## Quoted passage
------------------------------------

The Civilization of Illiteracy | Page 6

Mihai Nadin
If we can understand what the end of literacy as we know it
means in practical terms, we will avoid further lamentation and initiate
a course of action from which all can benefit. Moreover, if we can get
an idea of what to expect beyond the safe haven now fading on the
horizon, then we will be able to come up with improved, more effective
models of education. At the same time, we will comprehend what
individuals need in order to successfully ascertain their manifold nature.
Improved human interaction, for which new technologies are

plentifully available, should be the concrete result of this understanding
of the end of the civilization of literacy.
The first irony of any publication on illiteracy is that it is inaccessible
to those who are the very subject of the concern of literacy partisans.
Indeed, the majority of the millions active on the Internet read at most a
3-sentence short paragraph. The attention span of students in high
school and universities is not much shorter than that of their instructors:
one typed page. Legislators, no less than bureaucrats, thrive on
executive summaries. A 30-second TV spot is many times more
influential than a 4-column in- depth article. But those who give life
and dynamics to reality use means other than those whose continued
predominance this book questions.

------------------------------------

## Given material
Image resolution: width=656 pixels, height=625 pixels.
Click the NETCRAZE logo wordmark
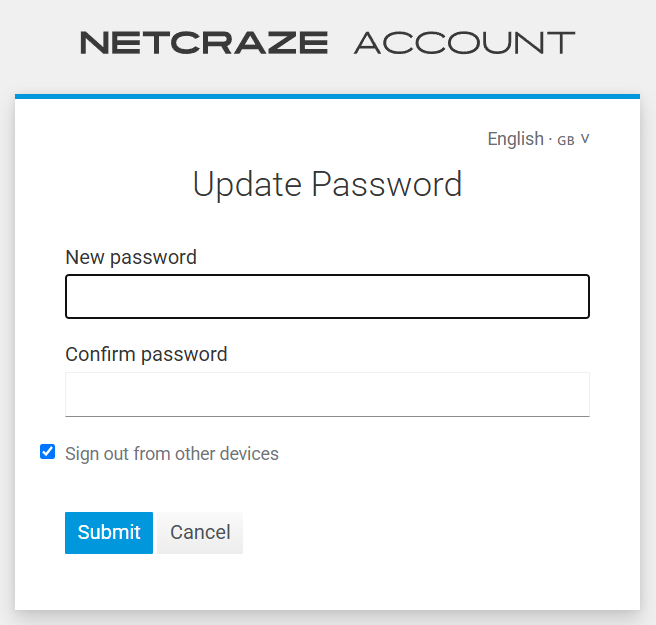[x=203, y=43]
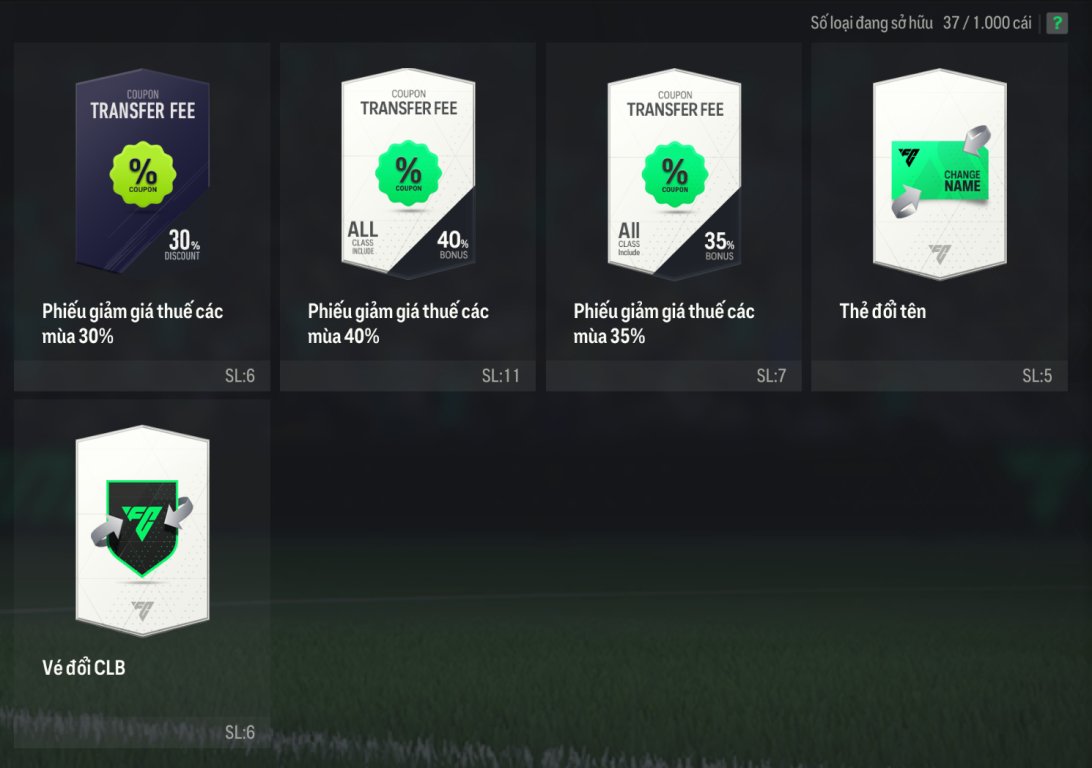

------------------------------------

## Required task
Supply what comes next in the passage on the end of literacy, starting after its last sentence. The material comes from a different source than the passage on the end of literacy.

## Answer to this task
The second irony is that this book also presents arguments which are,
in their logical sequence, dependent on the conventions of reading and
writing. As a medium for constituting and interpreting history, writing
definitely influences how we think and what we think about. I
wondered how my arguments would hold up in an interactive,
non-linear medium of communication, in which we can question each
other, and which also makes authorship, if not irrelevant, the last thing
someone would worry about. Since I have used language to think
through this book, I know that it would make less sense in a different
medium.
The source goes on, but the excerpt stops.